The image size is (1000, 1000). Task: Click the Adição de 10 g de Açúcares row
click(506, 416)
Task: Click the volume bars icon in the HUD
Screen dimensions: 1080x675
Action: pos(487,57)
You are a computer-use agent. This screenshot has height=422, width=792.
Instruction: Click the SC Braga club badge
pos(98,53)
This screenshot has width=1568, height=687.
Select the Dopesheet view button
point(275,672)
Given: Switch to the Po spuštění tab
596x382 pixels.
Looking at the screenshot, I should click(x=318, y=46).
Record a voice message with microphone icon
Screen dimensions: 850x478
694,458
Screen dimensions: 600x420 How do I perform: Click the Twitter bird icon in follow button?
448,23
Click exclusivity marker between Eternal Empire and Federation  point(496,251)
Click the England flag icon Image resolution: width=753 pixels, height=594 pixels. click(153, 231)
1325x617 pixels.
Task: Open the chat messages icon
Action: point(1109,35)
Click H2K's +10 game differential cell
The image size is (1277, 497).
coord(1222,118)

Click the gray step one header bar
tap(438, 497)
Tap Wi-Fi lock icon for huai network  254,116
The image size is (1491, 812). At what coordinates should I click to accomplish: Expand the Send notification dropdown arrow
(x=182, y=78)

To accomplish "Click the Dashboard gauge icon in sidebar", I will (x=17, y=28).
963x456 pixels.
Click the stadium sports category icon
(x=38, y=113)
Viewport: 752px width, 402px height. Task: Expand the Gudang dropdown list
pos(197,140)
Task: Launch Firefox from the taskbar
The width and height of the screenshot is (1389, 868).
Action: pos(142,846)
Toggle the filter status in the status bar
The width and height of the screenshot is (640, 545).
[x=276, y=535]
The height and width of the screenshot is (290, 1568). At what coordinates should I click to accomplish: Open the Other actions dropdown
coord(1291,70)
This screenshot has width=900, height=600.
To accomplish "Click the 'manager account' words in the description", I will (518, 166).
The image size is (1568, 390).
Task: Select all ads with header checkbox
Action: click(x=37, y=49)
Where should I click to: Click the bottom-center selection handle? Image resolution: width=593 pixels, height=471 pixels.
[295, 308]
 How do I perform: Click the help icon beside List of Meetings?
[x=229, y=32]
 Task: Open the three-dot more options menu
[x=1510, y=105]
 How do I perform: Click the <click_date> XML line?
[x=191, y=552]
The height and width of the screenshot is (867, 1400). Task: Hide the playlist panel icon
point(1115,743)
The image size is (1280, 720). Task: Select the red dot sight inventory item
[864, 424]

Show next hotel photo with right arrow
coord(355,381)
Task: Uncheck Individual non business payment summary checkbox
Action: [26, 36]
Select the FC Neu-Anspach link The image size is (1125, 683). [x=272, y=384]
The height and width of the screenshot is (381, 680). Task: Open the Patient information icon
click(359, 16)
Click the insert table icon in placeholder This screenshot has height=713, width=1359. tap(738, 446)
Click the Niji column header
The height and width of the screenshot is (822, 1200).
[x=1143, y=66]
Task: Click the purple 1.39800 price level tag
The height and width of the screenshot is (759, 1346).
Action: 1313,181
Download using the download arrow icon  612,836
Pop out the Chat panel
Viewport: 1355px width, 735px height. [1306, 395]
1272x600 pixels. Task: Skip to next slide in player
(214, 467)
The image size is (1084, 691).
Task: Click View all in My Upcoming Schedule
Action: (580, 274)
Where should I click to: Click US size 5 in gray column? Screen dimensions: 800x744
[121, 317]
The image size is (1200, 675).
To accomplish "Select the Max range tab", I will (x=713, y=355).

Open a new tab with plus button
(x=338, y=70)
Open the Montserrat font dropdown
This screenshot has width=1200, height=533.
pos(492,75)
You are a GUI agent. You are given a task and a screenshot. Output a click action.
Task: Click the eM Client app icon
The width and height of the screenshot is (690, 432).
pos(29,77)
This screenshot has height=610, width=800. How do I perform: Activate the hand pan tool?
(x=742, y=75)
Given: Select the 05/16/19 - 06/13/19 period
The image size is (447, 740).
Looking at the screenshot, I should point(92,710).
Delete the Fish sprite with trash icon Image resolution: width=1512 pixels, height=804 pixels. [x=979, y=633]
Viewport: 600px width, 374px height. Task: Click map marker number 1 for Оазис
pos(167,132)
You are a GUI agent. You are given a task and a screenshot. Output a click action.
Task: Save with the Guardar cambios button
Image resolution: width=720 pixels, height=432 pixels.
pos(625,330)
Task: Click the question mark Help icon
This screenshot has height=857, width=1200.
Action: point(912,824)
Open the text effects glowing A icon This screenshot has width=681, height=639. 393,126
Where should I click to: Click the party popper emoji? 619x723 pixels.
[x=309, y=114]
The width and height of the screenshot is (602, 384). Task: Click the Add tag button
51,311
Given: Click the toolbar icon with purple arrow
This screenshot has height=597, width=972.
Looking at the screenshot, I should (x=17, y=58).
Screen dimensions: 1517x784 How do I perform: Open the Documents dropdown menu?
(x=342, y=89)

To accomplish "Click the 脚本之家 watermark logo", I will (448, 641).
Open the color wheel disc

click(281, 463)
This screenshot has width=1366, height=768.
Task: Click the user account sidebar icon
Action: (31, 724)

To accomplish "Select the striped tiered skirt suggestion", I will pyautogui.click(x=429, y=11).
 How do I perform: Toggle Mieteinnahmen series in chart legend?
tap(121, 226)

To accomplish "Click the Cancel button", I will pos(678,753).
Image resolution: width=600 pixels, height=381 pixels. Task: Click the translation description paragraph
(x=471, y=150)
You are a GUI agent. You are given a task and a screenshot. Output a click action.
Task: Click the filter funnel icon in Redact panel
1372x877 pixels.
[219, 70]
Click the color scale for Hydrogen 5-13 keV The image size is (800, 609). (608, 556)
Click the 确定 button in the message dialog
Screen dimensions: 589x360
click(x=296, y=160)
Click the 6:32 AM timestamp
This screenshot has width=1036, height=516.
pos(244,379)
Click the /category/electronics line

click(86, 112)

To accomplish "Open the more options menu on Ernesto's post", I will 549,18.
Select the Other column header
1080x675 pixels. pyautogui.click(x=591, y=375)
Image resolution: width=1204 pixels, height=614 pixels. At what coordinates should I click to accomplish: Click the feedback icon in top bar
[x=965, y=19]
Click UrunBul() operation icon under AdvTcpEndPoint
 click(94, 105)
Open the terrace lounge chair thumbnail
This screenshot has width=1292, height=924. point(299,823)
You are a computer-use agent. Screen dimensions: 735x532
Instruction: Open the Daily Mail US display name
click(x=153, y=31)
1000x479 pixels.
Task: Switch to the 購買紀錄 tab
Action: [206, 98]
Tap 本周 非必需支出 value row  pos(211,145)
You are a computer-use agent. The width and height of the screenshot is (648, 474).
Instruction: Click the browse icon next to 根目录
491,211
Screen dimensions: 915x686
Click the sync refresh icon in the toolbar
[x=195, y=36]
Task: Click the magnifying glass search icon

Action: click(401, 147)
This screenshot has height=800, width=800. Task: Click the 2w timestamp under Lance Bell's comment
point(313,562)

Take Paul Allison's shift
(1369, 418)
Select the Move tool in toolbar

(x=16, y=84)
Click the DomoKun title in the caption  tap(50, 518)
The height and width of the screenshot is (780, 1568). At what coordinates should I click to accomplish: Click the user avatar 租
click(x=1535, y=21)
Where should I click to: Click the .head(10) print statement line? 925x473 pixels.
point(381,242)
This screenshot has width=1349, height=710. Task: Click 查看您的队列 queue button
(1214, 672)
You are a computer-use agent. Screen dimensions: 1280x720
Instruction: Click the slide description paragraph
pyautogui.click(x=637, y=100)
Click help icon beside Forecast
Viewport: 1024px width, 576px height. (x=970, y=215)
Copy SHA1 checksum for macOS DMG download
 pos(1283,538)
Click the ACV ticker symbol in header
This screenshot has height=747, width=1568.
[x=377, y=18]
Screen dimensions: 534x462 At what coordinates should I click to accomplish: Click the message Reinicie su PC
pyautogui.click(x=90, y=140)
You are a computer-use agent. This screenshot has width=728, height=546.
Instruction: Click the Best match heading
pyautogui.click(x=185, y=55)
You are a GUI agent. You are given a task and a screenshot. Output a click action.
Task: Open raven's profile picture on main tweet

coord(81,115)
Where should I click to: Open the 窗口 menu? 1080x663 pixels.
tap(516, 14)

====================

▸ **Directions**
If a line of the data contains the word "purple", count it; say how many such lines there are and nothing else.

▸ **Exercise response**
2